Not long after, Googe and Cole would decamp to London, respectively helping pioneer shoegaze in My Bloody Valentine and enrolling in film school to later enjoy a career in television. Herring, too, entered the media and now works as a documentary filmmaker, as well as something of a Bikini Mutants archiver. Gem would move to New Zealand, where she still lives today, and Goldsworthy would join Yeovil indie band The Chesterfields before sadly passing away in 2003. Other than PJ Harvey’s musical presence in the Somerset town in the early 1990s, recording her Dry debut at The Icehouse studio, Yeovil would never quite spark such an alternative scene again like Bikini Mutants’ punk heyday, a moment in Cole’s life that still resonates with a liberatory air when casting her mind back to that lifetime ago.

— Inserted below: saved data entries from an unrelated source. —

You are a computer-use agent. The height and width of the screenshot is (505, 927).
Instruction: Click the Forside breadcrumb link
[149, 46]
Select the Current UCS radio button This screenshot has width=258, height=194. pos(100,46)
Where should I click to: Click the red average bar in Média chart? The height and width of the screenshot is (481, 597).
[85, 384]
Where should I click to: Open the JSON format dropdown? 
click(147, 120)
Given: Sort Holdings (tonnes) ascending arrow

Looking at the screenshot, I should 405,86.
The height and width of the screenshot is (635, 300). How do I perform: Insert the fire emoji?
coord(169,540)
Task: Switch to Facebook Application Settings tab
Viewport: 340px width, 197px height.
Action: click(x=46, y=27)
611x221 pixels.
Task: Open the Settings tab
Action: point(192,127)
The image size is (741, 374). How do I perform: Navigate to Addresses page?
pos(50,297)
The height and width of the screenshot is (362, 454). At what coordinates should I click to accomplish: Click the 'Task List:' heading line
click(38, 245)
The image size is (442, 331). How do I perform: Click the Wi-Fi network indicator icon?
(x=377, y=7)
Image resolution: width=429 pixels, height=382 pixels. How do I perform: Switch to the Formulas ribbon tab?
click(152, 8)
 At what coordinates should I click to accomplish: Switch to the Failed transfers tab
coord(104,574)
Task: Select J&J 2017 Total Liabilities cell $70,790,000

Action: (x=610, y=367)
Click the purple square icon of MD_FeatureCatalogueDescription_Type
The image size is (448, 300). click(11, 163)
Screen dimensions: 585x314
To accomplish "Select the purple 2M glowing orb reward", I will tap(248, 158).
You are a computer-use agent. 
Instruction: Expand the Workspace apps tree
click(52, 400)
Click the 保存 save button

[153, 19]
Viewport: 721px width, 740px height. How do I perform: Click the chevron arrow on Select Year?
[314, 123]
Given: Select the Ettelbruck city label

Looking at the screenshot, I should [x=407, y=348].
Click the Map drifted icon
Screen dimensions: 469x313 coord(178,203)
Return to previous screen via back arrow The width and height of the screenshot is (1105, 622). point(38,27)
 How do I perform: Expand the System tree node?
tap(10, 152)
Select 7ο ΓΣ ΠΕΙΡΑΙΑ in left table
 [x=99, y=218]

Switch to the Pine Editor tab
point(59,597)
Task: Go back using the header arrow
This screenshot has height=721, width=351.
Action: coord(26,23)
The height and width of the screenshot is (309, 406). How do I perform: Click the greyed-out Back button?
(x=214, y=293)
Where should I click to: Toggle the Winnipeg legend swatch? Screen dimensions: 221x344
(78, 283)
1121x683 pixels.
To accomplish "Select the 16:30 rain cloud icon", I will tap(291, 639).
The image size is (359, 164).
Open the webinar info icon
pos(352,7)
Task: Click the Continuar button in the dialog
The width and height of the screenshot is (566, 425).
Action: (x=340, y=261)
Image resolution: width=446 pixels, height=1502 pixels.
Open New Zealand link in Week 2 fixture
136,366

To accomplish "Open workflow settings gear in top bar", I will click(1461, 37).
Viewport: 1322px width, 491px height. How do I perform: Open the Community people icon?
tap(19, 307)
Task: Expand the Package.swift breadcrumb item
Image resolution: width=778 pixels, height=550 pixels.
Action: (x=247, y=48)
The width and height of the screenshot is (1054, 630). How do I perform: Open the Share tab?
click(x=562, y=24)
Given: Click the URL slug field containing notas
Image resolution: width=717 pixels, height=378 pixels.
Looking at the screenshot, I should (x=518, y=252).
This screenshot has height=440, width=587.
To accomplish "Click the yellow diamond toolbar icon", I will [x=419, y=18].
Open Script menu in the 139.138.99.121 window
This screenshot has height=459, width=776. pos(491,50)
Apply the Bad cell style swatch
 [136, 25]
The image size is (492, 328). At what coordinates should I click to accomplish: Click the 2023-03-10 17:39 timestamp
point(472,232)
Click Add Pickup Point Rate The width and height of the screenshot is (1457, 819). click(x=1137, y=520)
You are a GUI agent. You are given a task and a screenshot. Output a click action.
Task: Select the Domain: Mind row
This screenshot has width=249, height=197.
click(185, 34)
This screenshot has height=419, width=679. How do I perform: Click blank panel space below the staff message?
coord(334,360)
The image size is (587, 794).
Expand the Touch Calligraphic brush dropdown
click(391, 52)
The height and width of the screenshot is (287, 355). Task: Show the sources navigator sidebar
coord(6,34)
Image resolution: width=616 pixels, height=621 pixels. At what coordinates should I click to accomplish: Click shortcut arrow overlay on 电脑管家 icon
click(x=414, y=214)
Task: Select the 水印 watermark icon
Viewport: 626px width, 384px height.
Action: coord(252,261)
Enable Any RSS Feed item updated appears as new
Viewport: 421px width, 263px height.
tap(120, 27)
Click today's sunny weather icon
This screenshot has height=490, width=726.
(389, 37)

“I loved being with my best friends,” Cole simply states. “It was brilliant, and I really enjoyed doing it. I think when I was on stage, people probably thought I was quite confident. But I actually was not at all confident in many ways, but it let me be me when I was on stage. I loved that feeling, that energy.”
It’s a sentiment that’s perfectly bottled in the old Bikini Mutants tapes, the sound of a band making their weird mark on the post-punk scene and hopelessly, effortlessly themselves in Yeovil’s unlikely punk incubator.